Data supplied:
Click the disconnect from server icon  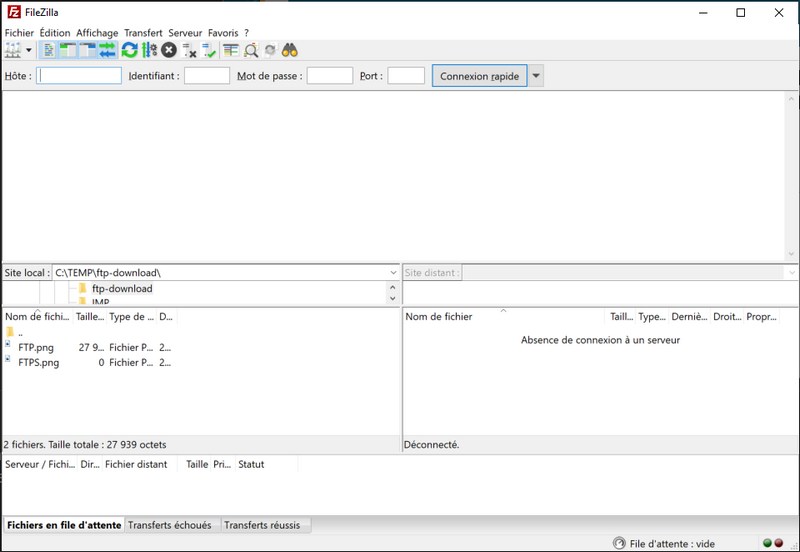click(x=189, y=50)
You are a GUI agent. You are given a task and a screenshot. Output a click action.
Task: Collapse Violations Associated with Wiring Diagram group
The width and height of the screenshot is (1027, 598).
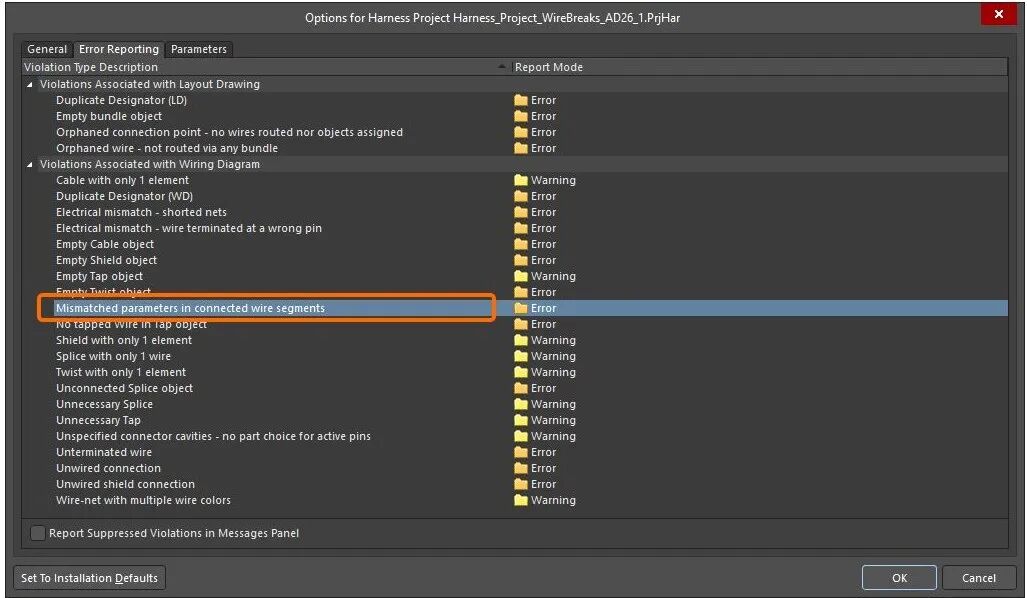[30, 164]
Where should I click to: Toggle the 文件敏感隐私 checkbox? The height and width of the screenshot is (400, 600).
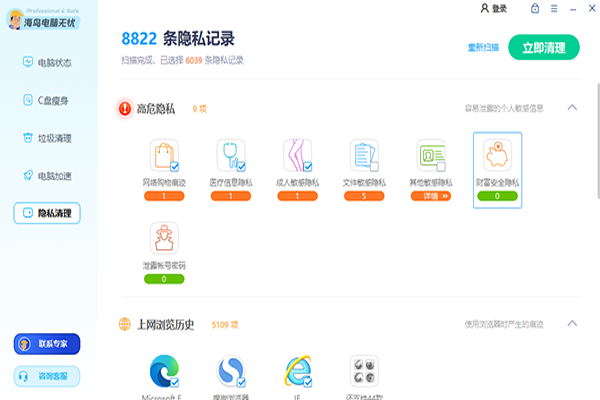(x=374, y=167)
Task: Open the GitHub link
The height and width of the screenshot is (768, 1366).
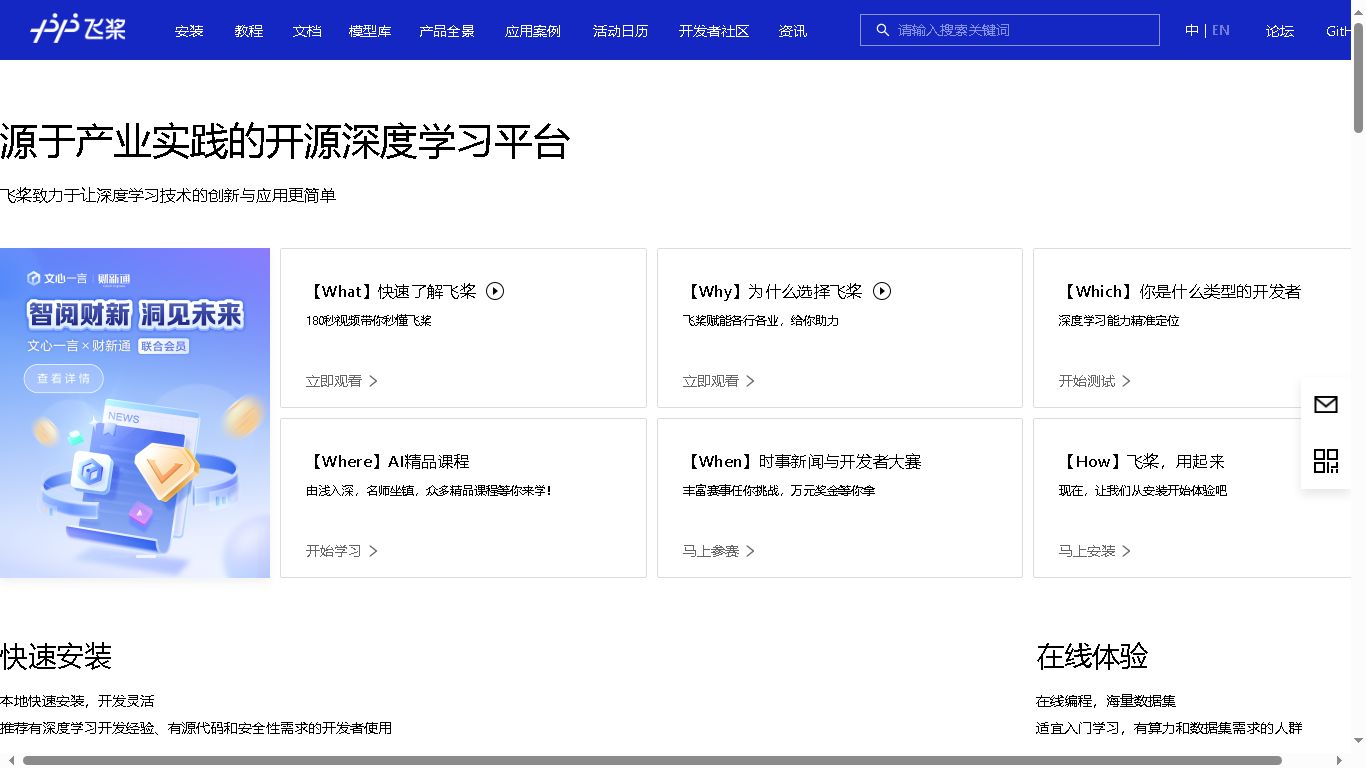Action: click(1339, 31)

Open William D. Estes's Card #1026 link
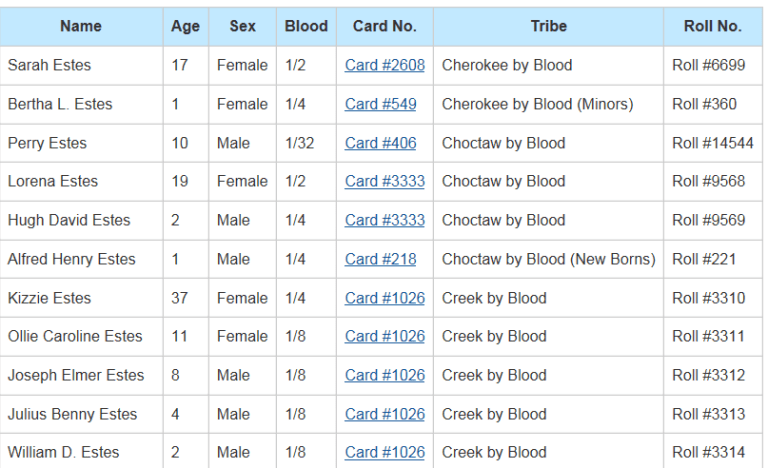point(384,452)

==

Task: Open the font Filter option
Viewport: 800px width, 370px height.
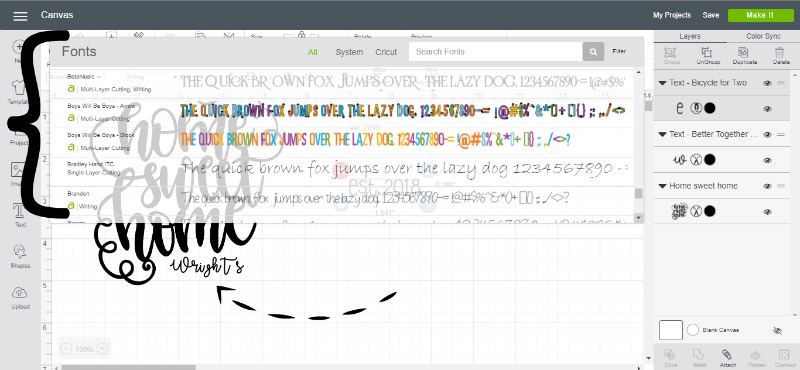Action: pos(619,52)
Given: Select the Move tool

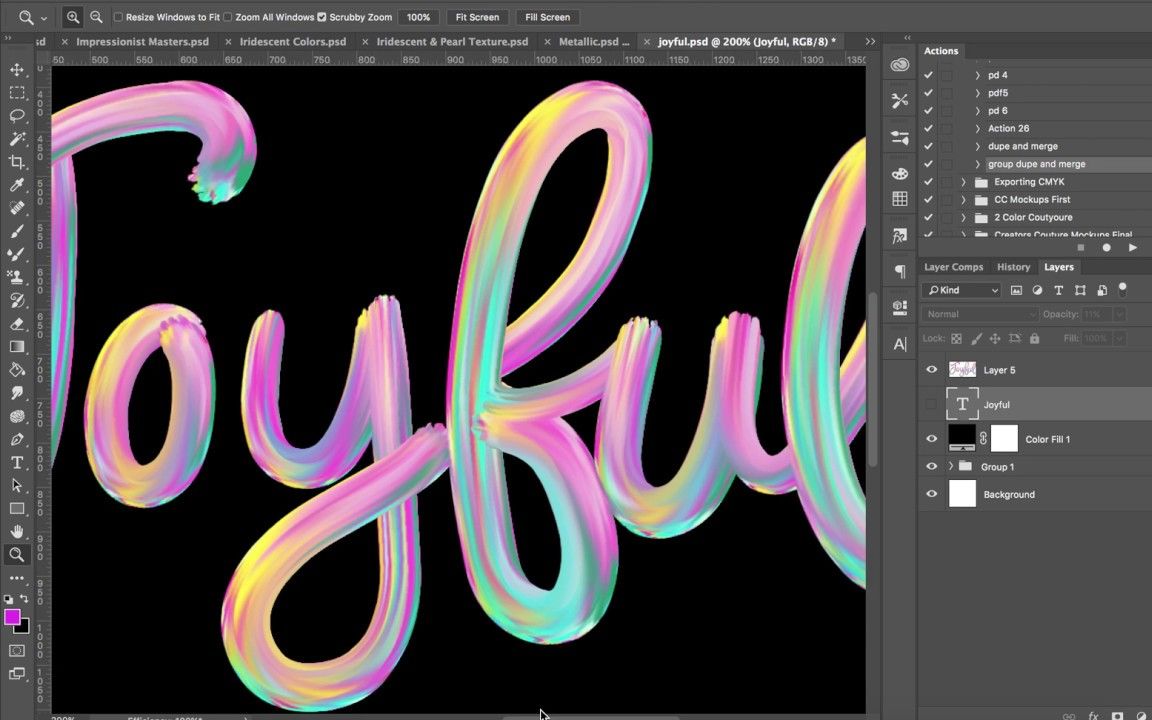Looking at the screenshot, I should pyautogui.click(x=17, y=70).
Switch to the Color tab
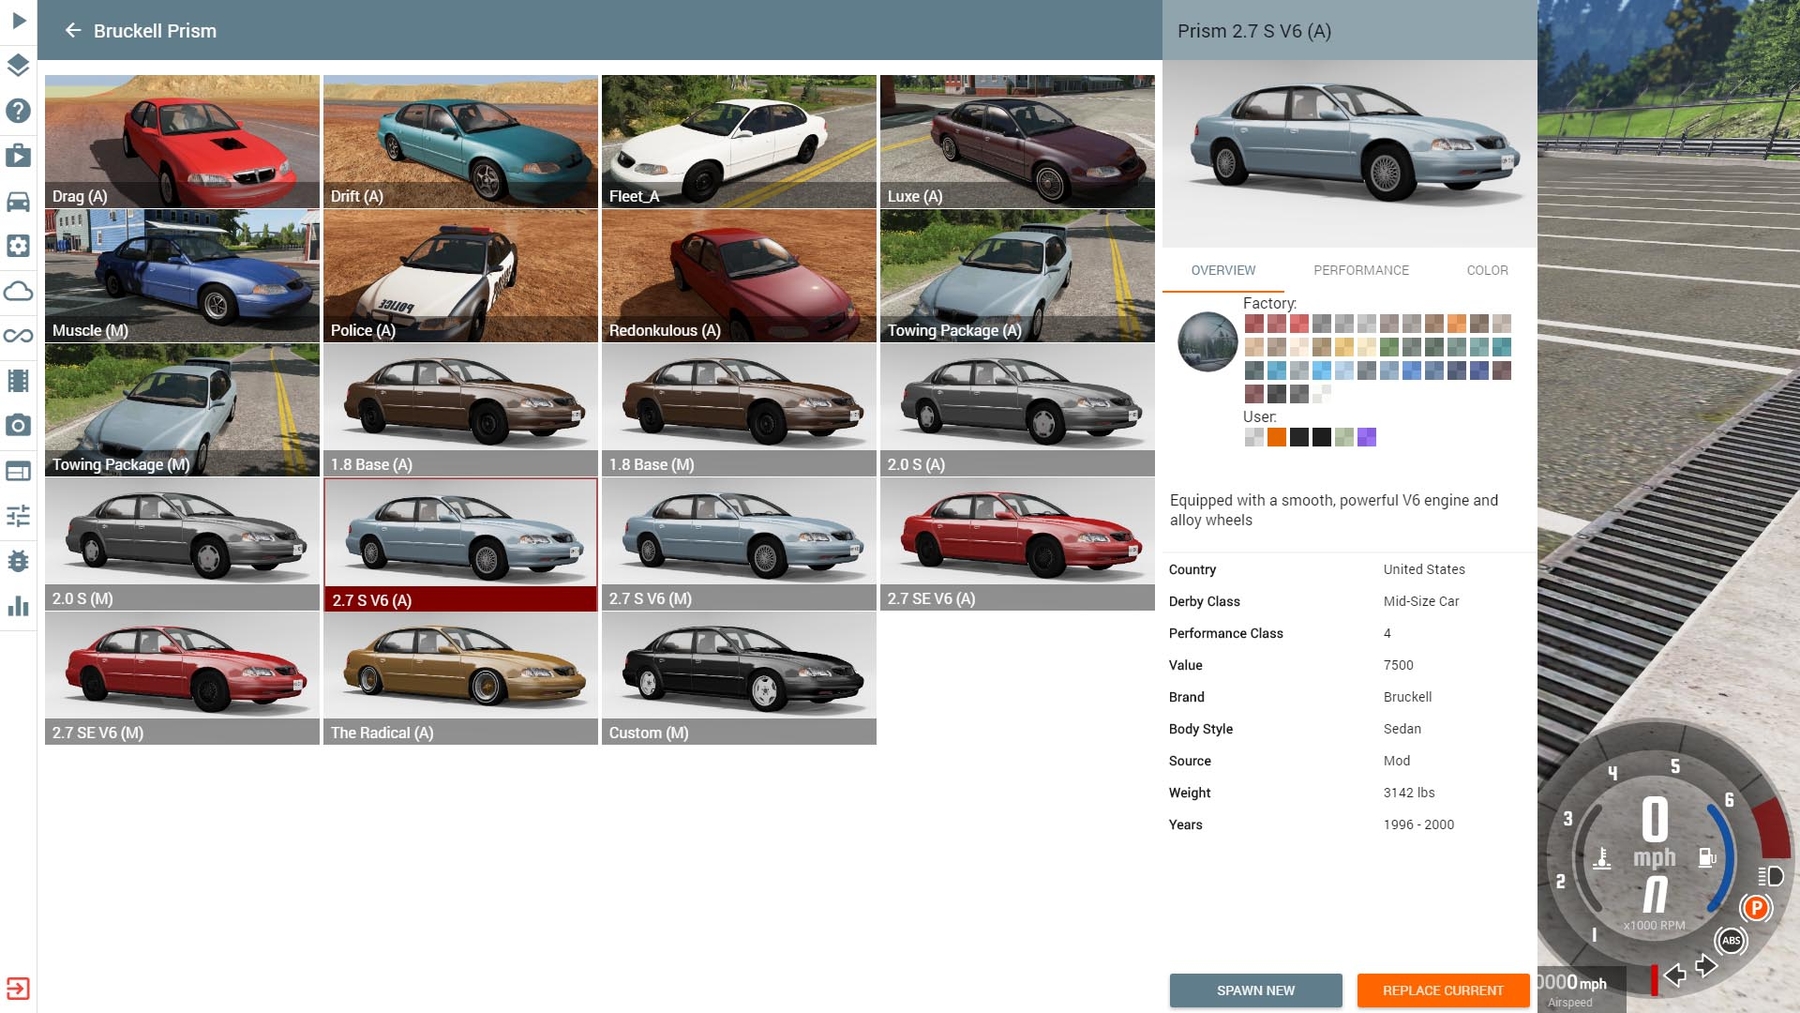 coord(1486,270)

==

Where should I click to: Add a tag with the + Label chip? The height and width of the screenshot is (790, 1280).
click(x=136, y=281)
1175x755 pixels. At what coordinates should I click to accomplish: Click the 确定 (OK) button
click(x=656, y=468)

To do:
Copy exactly, without pictures, the lines above from the one with "The width and" down to the one with "Task: Open the GitHub link", inclusive.

Answer for this exercise:
The width and height of the screenshot is (1027, 598).
[30, 164]
Where should I click to: Toggle the 文件敏感隐私 checkbox? The height and width of the screenshot is (400, 600).
(x=374, y=167)
Task: Open the GitHub link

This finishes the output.